LAION-AI / audio-dataset

Audio Dataset for training CLAP and other models
639 stars 53 forks source link

emotion recognition webdata #102

Open jiachengc opened 2 months ago

jiachengc commented 2 months ago

Thanks for this solid work. Have you released any preprocessed emotion recognition web dataset like Ravdess, Cream-D, or any data processing files so we can process the data ourselves? @knoriy @YuchenHui22314

YuchenHui22314 commented 2 months ago

Thanks for you comment, but as far as I know, we did not use emotion recognition datasets in the end. Good luck with you research!

jiachengc commented 1 month ago

Thanks for you comment, but as far as I know, we did not use emotion recognition datasets in the end. Good luck with you research!

Thank you for your quick reply.
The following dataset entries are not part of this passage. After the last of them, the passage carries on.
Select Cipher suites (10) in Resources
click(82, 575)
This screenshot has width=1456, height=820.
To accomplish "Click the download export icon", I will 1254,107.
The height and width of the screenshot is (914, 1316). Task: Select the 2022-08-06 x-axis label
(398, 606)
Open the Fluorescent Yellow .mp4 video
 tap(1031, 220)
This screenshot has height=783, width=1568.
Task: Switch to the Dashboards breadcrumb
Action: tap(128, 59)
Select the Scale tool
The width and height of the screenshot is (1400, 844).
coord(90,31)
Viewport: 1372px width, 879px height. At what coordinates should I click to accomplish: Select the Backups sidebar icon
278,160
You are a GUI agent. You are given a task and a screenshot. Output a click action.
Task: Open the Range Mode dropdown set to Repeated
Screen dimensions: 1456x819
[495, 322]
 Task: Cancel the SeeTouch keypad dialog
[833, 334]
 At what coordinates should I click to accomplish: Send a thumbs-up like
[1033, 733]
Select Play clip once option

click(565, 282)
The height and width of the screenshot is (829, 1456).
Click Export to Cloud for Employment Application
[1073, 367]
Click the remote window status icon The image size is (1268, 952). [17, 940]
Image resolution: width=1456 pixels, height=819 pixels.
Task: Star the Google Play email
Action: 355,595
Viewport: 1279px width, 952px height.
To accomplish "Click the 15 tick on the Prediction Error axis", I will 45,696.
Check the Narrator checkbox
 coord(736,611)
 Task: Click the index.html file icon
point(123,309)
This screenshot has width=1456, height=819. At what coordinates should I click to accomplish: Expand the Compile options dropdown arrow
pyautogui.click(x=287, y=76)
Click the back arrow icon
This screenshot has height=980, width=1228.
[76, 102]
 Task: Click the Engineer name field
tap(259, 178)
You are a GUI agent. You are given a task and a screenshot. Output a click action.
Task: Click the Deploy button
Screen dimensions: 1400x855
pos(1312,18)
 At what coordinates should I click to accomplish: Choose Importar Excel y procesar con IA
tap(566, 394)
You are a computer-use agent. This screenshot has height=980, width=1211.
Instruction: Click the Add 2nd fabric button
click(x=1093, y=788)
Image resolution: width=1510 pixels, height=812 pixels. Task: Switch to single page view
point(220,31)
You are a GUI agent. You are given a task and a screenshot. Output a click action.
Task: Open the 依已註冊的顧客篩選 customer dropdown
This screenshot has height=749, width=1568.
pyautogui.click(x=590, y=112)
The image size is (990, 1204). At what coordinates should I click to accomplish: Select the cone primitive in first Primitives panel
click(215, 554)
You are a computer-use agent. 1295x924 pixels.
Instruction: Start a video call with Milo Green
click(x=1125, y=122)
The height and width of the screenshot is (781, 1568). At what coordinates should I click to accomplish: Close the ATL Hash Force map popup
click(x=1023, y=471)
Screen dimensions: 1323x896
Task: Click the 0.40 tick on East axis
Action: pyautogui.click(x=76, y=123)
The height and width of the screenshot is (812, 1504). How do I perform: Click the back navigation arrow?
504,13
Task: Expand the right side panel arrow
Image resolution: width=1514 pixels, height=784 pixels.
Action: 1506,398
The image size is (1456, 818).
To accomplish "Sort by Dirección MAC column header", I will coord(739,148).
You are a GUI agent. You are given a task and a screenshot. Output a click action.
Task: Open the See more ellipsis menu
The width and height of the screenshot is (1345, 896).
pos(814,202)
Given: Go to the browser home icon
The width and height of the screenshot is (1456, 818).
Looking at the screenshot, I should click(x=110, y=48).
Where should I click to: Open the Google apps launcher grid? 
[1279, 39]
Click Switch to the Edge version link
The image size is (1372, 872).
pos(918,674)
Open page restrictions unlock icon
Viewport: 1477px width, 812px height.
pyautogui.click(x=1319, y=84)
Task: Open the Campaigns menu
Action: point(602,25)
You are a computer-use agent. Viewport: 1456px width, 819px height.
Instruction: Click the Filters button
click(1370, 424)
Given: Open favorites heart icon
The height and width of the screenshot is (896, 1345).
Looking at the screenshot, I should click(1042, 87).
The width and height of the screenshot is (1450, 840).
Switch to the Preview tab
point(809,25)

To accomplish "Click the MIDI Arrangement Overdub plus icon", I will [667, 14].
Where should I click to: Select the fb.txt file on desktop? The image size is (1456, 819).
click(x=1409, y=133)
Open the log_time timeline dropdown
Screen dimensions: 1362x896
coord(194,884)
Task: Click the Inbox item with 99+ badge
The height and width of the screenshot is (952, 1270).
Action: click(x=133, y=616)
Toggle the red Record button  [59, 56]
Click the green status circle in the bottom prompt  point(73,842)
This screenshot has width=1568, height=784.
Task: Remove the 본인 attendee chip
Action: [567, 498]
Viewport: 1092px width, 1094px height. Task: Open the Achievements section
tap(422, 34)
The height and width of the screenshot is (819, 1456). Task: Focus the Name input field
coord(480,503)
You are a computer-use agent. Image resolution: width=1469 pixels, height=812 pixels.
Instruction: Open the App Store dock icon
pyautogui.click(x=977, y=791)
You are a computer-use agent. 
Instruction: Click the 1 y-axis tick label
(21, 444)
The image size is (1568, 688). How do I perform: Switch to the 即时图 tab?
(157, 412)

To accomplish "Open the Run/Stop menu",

I would like to ask a quick question: if my dataset is an audio emotion recognition dataset, such as TESS, when I process the corresponding webdata, should I rewrite the 'text' column to represent the emotion label corresponding to the audio instead of caption of audio? For example, { "text": [ "happy" ], "tag": [ "happy" ], "original_data": { "title": "TESS - Toronto Emotional Speech Set", "desciption": "Dataset for emotion recognition from audio", "license": "TESS dataset license", "fname": "OAF_back_happy.flac", "category": "happy" } } doing so in order to allow the model to output the corresponding emotion predictions. Looking forward to see your reply. Thanks in advance!. @YuchenHui22314

YuchenHui22314 commented 1 month ago

Then the "text" should be a complete sentence, e.g. ["this is an happy sound"]. So you may want to come up with a way to make up a sentence using emotion labels.

jiachengc commented 1 month ago

Then the "text" should be a complete sentence, e.g. ["this is an happy sound"]. So you may want to come up with a way to make up a sentence using emotion labels.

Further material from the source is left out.